Format every line of the rows as a JSON list of strings, one string per line, and leave out the blank lines.

-- Start of Data lines --

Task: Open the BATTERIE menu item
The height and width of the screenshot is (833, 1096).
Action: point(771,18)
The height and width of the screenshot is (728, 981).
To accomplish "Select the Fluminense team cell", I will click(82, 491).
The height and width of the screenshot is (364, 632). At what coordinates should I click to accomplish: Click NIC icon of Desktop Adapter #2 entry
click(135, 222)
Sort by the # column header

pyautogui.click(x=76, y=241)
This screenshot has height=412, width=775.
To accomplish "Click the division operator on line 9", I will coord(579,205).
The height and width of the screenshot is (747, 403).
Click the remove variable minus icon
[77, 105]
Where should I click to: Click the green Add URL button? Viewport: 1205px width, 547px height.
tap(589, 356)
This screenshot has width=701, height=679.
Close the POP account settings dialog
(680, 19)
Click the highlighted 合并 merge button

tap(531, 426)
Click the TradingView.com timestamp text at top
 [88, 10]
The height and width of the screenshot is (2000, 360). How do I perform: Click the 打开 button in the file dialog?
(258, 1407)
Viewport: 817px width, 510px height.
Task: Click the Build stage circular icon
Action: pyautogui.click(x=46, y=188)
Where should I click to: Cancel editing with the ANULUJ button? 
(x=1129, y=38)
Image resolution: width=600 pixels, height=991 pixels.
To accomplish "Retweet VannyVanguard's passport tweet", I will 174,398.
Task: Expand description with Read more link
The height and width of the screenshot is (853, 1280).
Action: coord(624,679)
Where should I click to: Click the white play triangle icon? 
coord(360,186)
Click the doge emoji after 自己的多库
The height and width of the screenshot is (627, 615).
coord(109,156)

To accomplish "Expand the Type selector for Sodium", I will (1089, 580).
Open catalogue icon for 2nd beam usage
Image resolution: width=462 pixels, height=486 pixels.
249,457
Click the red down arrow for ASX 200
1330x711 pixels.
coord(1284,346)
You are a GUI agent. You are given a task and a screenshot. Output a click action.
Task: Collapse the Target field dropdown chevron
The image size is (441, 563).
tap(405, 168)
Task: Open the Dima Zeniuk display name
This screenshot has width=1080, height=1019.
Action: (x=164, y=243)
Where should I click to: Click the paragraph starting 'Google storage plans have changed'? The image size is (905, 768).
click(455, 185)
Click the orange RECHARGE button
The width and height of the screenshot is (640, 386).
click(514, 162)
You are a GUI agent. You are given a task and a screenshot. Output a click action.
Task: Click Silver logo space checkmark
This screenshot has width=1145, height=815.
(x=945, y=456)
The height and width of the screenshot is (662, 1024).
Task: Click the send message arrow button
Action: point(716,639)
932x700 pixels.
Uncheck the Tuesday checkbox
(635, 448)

-- End of Data lines --

**Written solution:**
[
  "Task: Open the BATTERIE menu item",
  "The height and width of the screenshot is (833, 1096).",
  "Action: point(771,18)",
  "The height and width of the screenshot is (728, 981).",
  "To accomplish \"Select the Fluminense team cell\", I will click(82, 491).",
  "The height and width of the screenshot is (364, 632). At what coordinates should I click to accomplish: Click NIC icon of Desktop Adapter #2 entry",
  "click(135, 222)",
  "Sort by the # column header",
  "pyautogui.click(x=76, y=241)",
  "This screenshot has height=412, width=775.",
  "To accomplish \"Click the division operator on line 9\", I will coord(579,205).",
  "The height and width of the screenshot is (747, 403).",
  "Click the remove variable minus icon",
  "[77, 105]",
  "Where should I click to: Click the green Add URL button? Viewport: 1205px width, 547px height.",
  "tap(589, 356)",
  "This screenshot has width=701, height=679.",
  "Close the POP account settings dialog",
  "(680, 19)",
  "Click the highlighted 合并 merge button",
  "tap(531, 426)",
  "Click the TradingView.com timestamp text at top",
  " [88, 10]",
  "The height and width of the screenshot is (2000, 360). How do I perform: Click the 打开 button in the file dialog?",
  "(258, 1407)",
  "Viewport: 817px width, 510px height.",
  "Task: Click the Build stage circular icon",
  "Action: pyautogui.click(x=46, y=188)",
  "Where should I click to: Cancel editing with the ANULUJ button? ",
  "(x=1129, y=38)",
  "Image resolution: width=600 pixels, height=991 pixels.",
  "To accomplish \"Retweet VannyVanguard's passport tweet\", I will 174,398.",
  "Task: Expand description with Read more link",
  "The height and width of the screenshot is (853, 1280).",
  "Action: coord(624,679)",
  "Where should I click to: Click the white play triangle icon? ",
  "coord(360,186)",
  "Click the doge emoji after 自己的多库",
  "The height and width of the screenshot is (627, 615).",
  "coord(109,156)",
  "To accomplish \"Expand the Type selector for Sodium\", I will (1089, 580).",
  "Open catalogue icon for 2nd beam usage",
  "Image resolution: width=462 pixels, height=486 pixels.",
  "249,457",
  "Click the red down arrow for ASX 200",
  "1330x711 pixels.",
  "coord(1284,346)",
  "You are a GUI agent. You are given a task and a screenshot. Output a click action.",
  "Task: Collapse the Target field dropdown chevron",
  "The image size is (441, 563).",
  "tap(405, 168)",
  "Task: Open the Dima Zeniuk display name",
  "This screenshot has width=1080, height=1019.",
  "Action: (x=164, y=243)",
  "Where should I click to: Click the paragraph starting 'Google storage plans have changed'? The image size is (905, 768).",
  "click(455, 185)",
  "Click the orange RECHARGE button",
  "The width and height of the screenshot is (640, 386).",
  "click(514, 162)",
  "You are a GUI agent. You are given a task and a screenshot. Output a click action.",
  "Task: Click Silver logo space checkmark",
  "This screenshot has width=1145, height=815.",
  "(x=945, y=456)",
  "The height and width of the screenshot is (662, 1024).",
  "Task: Click the send message arrow button",
  "Action: point(716,639)",
  "932x700 pixels.",
  "Uncheck the Tuesday checkbox",
  "(635, 448)"
]